This morning I wake up to a text from my oldest sister.
Her: “Hey! We’re going to garage sales! Wanna come?!!”
Me: “I just woke up!”
Her: “Ok! We’re coming now!!”
Birth order clearly at play.
The oldest announces a plan and the youngest enjoys playing along.
A few minutes later, after I found appropriate “garage sale” attire, we are off.
You see, one does not simply put on clothes for a garage sale.
If your clothes are too nice, you look too “bougie” to haggle.
If you wear no bra, you look like you’re trying to pick up.
If you wear your pjs with holes in them, you may be accused of theft.
I decide my lavender hair, aka “purple quartz” by my hair stylist, aka “a little bit of purple, a little bit blue” by my dad is enough to eliminate any pre-determined purchasing bias.
With that in mind, we venture off for our garage sale adventure!

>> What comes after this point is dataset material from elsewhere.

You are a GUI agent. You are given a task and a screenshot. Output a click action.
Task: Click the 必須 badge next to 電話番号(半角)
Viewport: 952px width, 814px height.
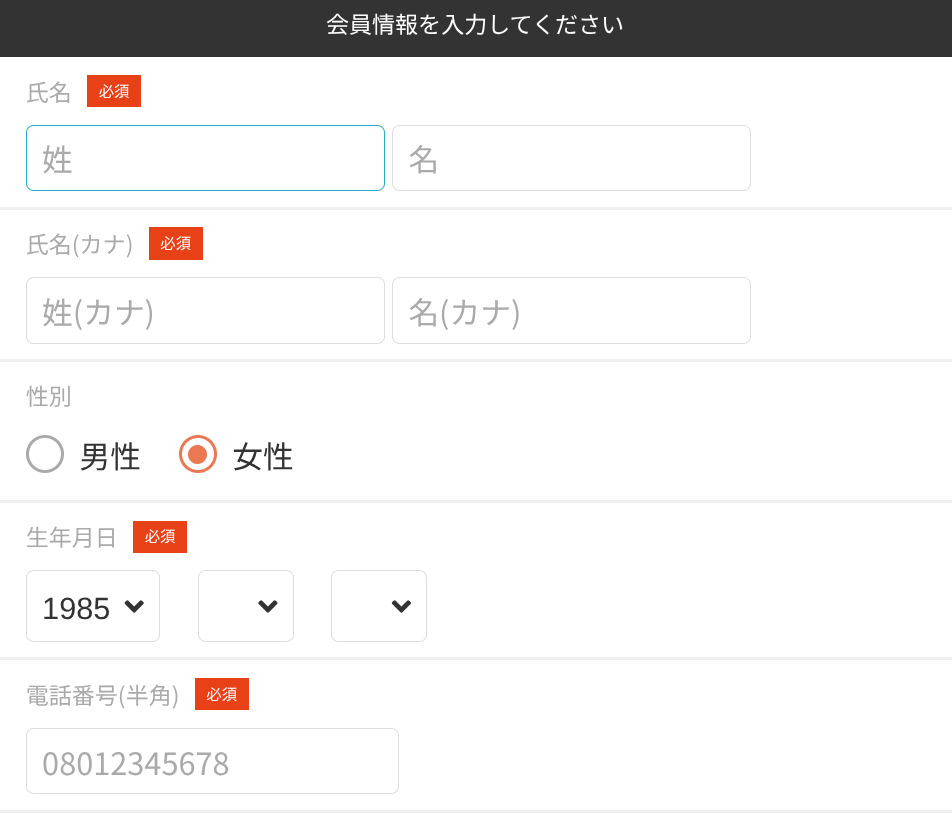(221, 694)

The three bargain hunters isn’t catchy, but you get the point.
“We only go to the big ones!” My sister proudly explains.
Having been fed McDonald’s breakfast, of course I didn’t protest/ complain.
Garage sales are nostalgic for me.
Being Jr. Lidz, Friday nights were a happy time, as I remember watching TGIF with my mom and sisters, and looking up garage sales in the paper’s classified section for the next day.
My mom would say “only circle the multi- family sales or the ones at the churches!” And we would pick and choose sales to attend based on alleged girth.
During the summer months, Saturday mornings were reserved for Garage Sale adventures. After making sure the VHS was set to record cartoons, we would be off to the sales, our route mapped out the night before.
We’d have to have donuts and chocolate milk for breakfast, as there was little room for dining when the sales were bopping.
I got my first pogo ball, skateboard and roller blades from garage sales.
I mull this over.
I’m surprised I never broke a bone during those formative years.
I digress.
I would also watch in awe as my mom was able to sweet talk sellers and always got the deal.
If something was ten dollars, she’d offer five dollars because “that’s all I have, take it or leave it” as she would say.
Once the vendor agreed, I was always amused when she paid using a ten dollar bill.
Ah, the good old days.
Not much has changed since then.
Garage sale vendors are on two sides of the spectrum.
Either they want a ridiculous profit or they want to get rid of their junk.
As I navigate the first big sale of the day, I realize, if you can get past the clutter, there are some hidden gems.
Some items in really good shape!
I mull this over.
“Maybe I can do some early Christmas shopping!”
My face contorts into an evil grinch-like grin.
With this sentiment in mind; I present to you gifts you could purchase at a Garage Sale for those “hard to buy” people in your life.
For the sadistic clown lover:

As someone with a clown phobia, I almost wasn’t able to take this photo.
Somebody gave this guy a shovel.
I would use it to hit myself in the head.
For the sociopath:

Buy one doll, get one saw free! Now that’s what I call value.
For the resourceful woman of child bearing years:

Tampons at value prices! If they are unused, why aren’t they in their original packaging?!! Things that make you go hmm…
For the old lady in your life:
This was being sold by…you guessed it! An old lady. No matter what fragrance this package claims to emit, I can guarantee you it has that old lady signature scent of White Diamonds, Bengay, cigarettes and roses.
It’s important to note the old lady was not willing to throw in the broche.
Sucks to be her. I already have one like that.
Pfft.
For the person in your life who posts proud mama pics to social media bc she has fur babies:

Fluffy can now escort her wherever she goes! I want to believe this bag of goodness is the remnants of a nasty cat, but coulda been a Lhasa-Apso or Pekingese. I dunno.
The vendor said it was hypo-allergenic.
For the handy-man hipster:

Perfect for the jackass who wants their mode of transportation to double as an art installation.
Bicycle tires are so mainstream anyway.
All that’s missing is a man bun and plant based burger.
For the true Christmas lover:

What better way is there to treat the person in your life who adores December 25th than giving them a sweater with Frosty bearing a nasal erection?
Hard not to see that now, eh?
That’s exactly why he’s smiling.
Sorry I’m not sorry for ruining that for you.
So many gift ideas, so little time.
As a cross off my list, I realize I’m ahead of the gift giving game.
Pleased with my fictitious purchases, I realize garage sales are still enjoyable.
Even if I didn’t buy anything for myself.